● Given problem
Could you write out word for word the part of the material below, starting at the line that contains "You are a GUI" and ending at the end of the material, both ends included? Leave the pictures out.

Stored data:
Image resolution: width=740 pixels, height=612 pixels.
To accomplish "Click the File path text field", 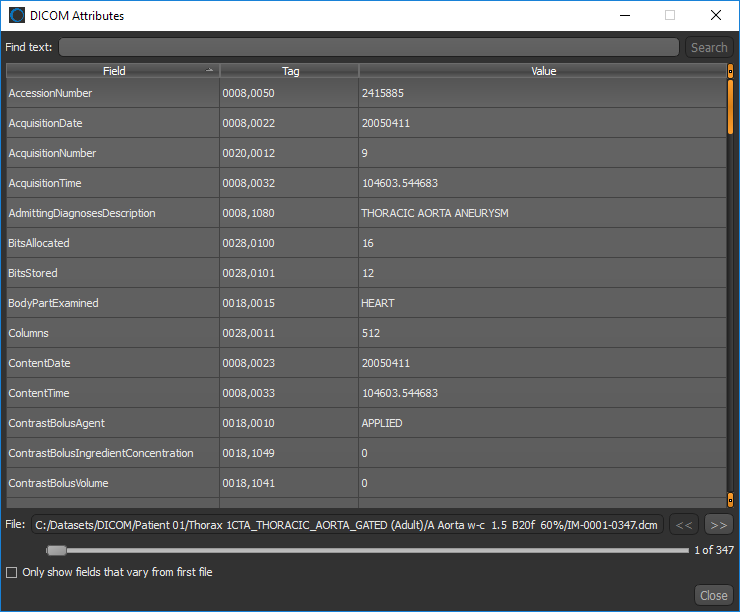I will tap(347, 524).
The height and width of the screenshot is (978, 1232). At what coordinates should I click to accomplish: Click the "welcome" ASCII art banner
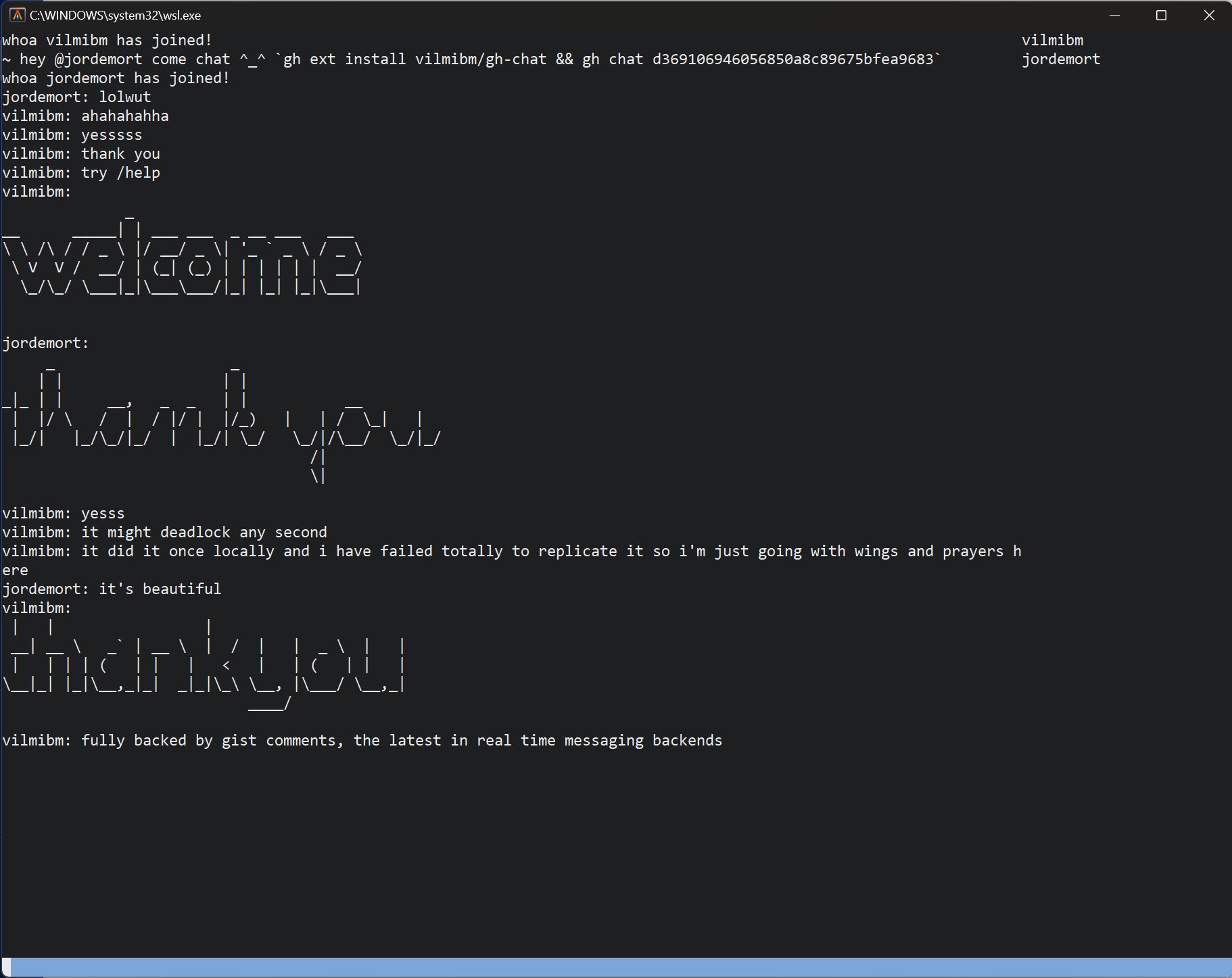coord(183,257)
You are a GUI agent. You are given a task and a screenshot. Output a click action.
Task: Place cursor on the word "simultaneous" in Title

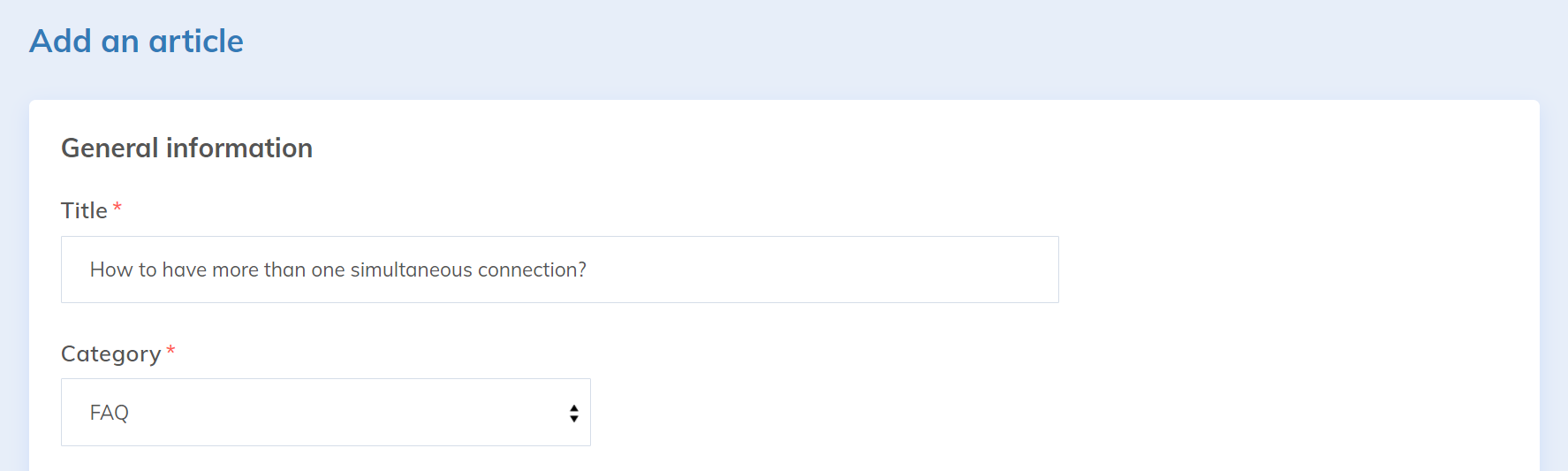pos(411,270)
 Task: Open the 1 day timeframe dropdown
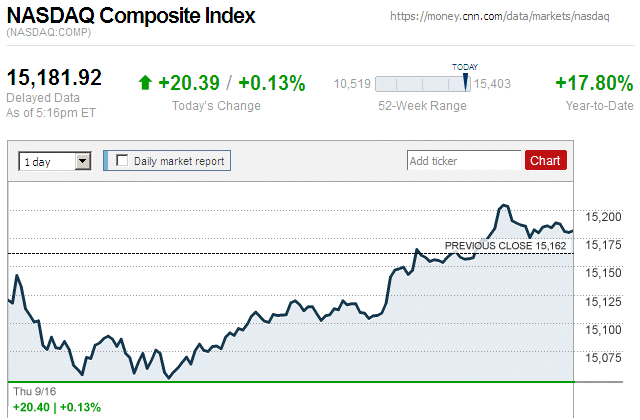pyautogui.click(x=47, y=160)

● Written answer
You are a GUI agent. You are given a task and a screenshot. Output a click action.
Task: Place cursor on the word "simultaneous" in Title

pos(411,270)
 Task: Open the 1 day timeframe dropdown
pyautogui.click(x=47, y=160)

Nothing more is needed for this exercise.